▶ _What you need to do_
Copy out the data below from the line containing "You are a GUI" to the line containing "Click the line", both lines included, with all images left out.

++++ Input records

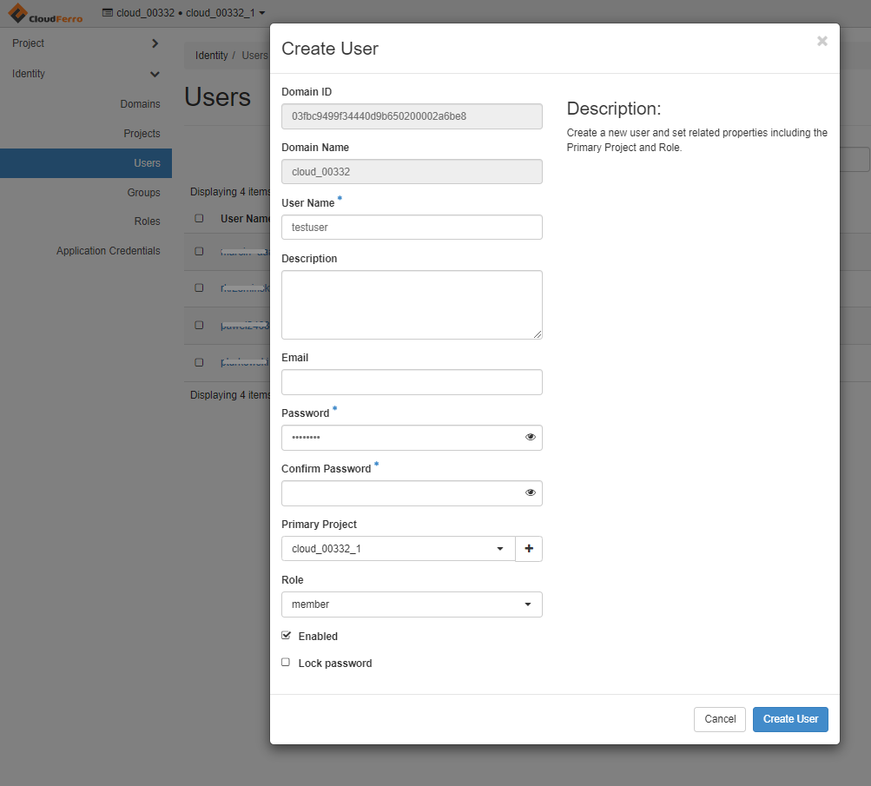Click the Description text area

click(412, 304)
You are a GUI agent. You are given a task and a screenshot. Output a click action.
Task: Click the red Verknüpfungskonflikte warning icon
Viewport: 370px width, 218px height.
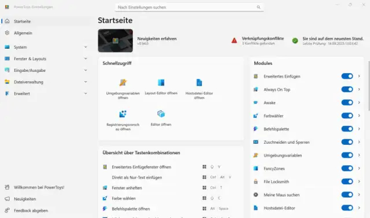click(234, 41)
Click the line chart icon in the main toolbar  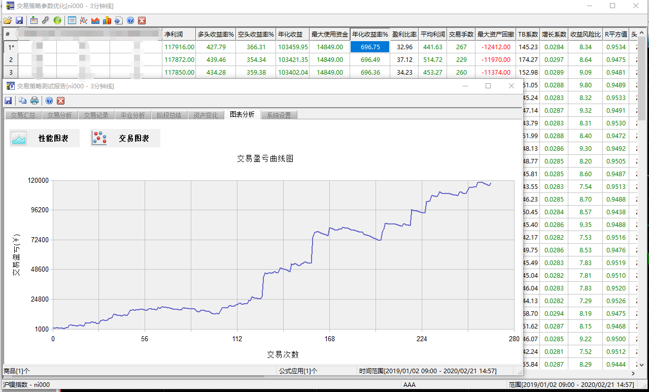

++++++++
++++ Input records

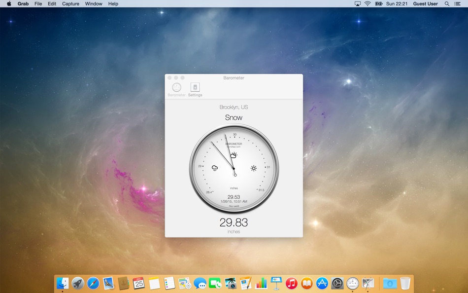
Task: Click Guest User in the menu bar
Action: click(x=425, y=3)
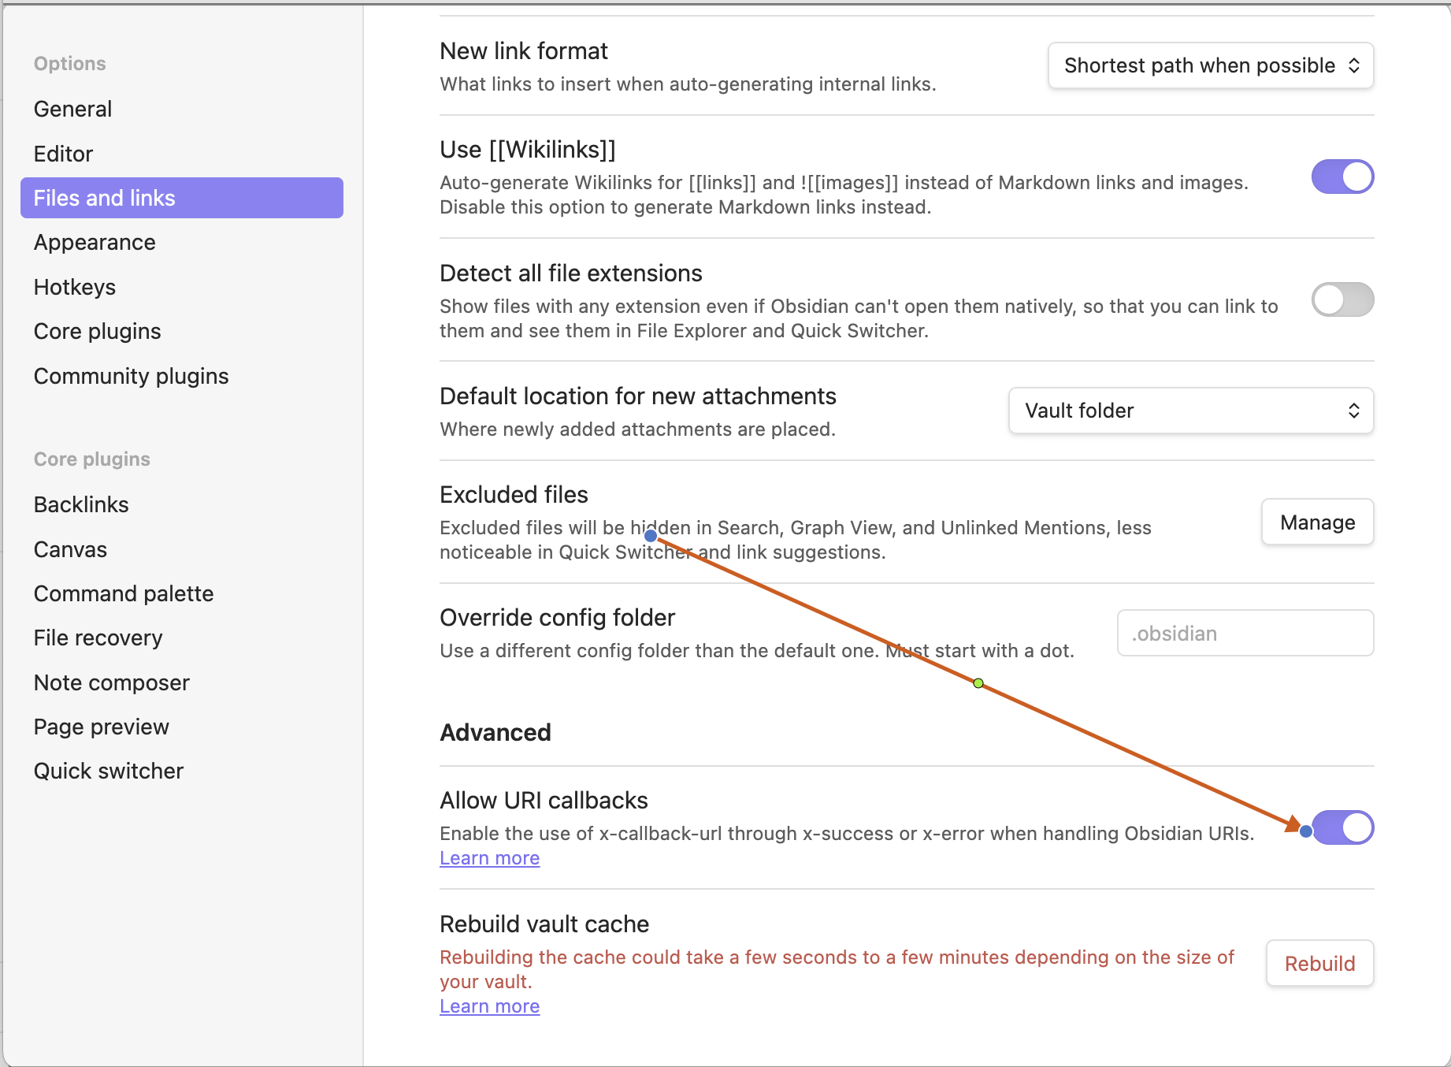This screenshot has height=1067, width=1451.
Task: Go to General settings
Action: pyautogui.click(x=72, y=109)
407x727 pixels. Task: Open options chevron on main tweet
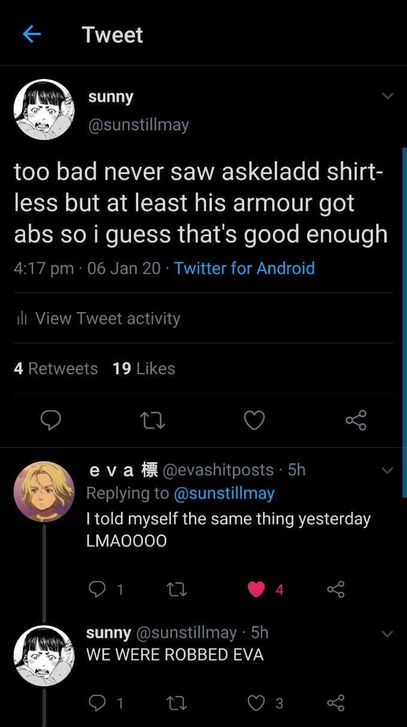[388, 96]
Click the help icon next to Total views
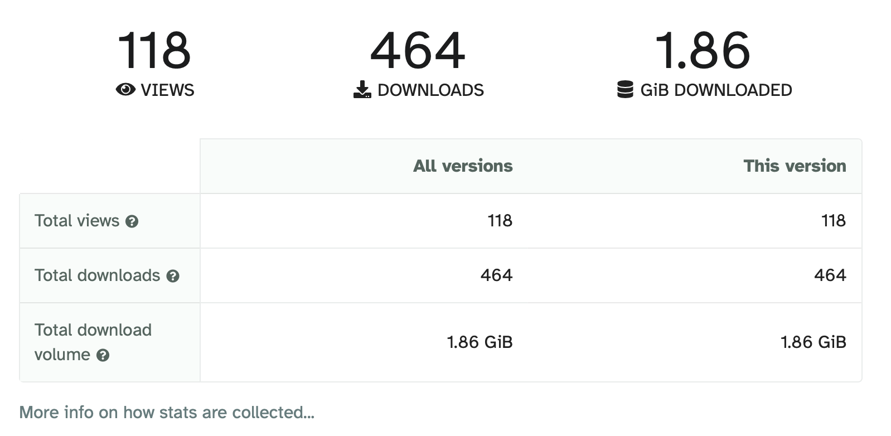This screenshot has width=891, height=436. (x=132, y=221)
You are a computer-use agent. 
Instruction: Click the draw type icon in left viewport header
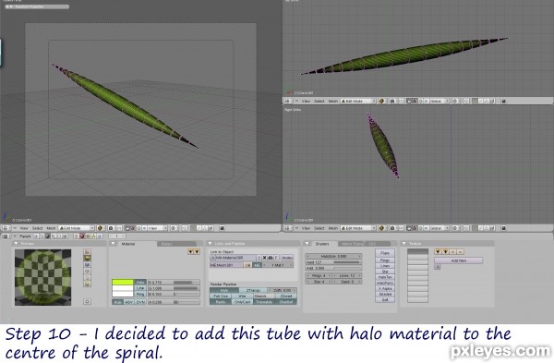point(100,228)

++++++++
++++ Input records

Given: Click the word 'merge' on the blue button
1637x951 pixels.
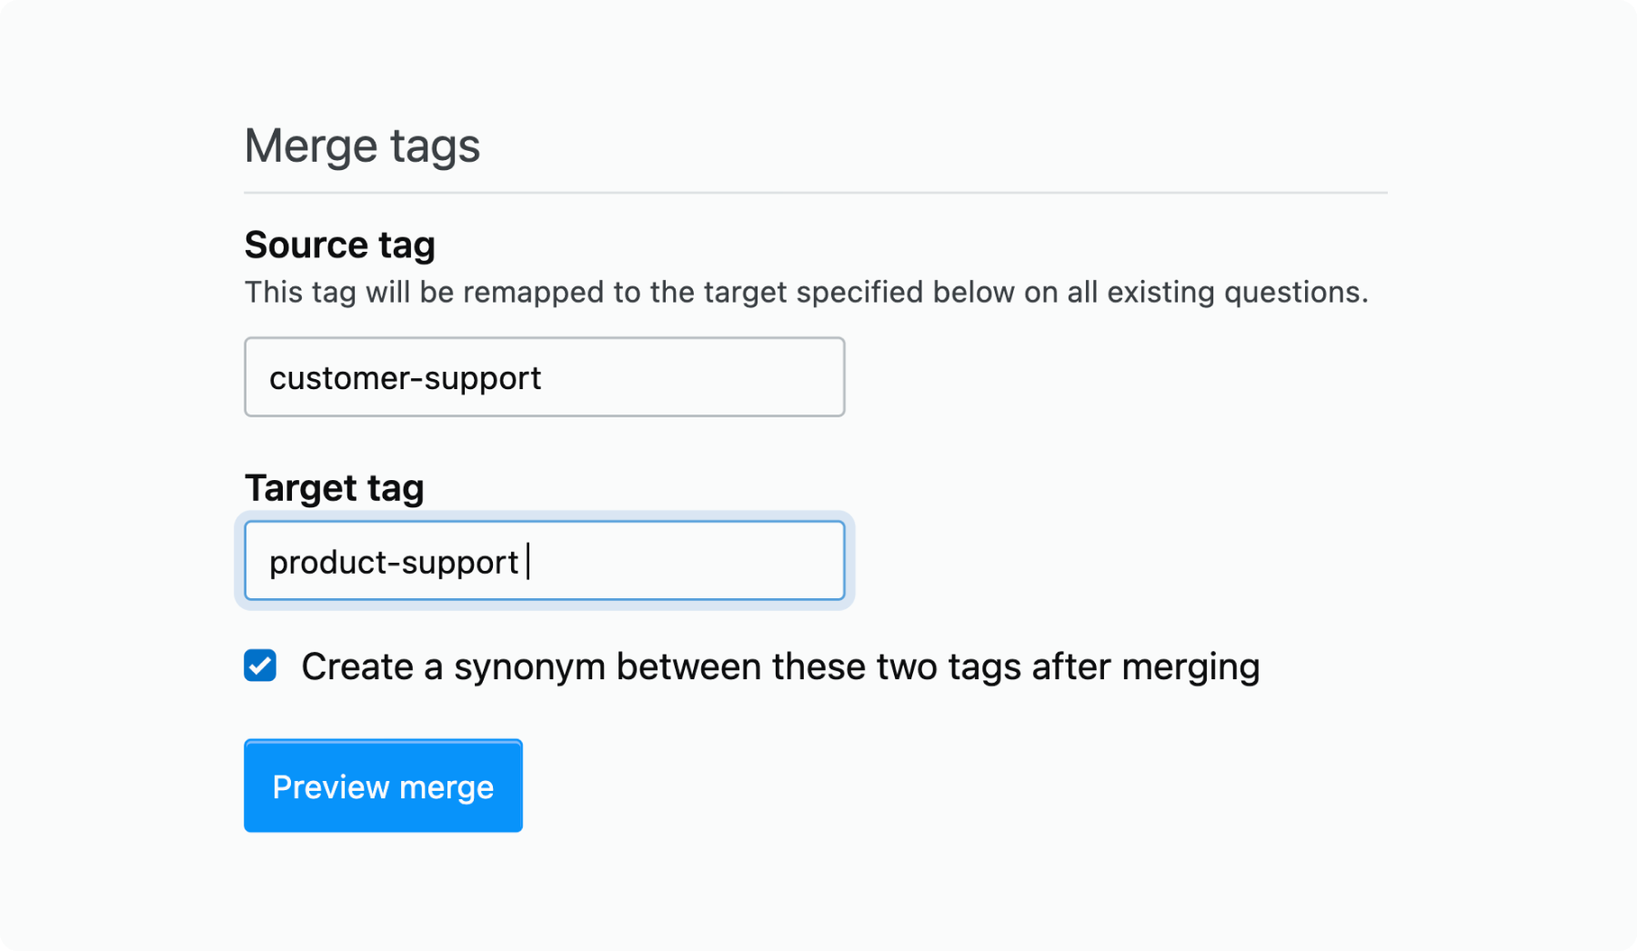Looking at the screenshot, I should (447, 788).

++++++++

▶ _Solution to this exercise_
You are a GUI agent. You are given a task and a screenshot. Output a click action.
Task: Click the red Verknüpfungskonflikte warning icon
Viewport: 370px width, 218px height.
click(234, 41)
Click the line chart icon in the main toolbar  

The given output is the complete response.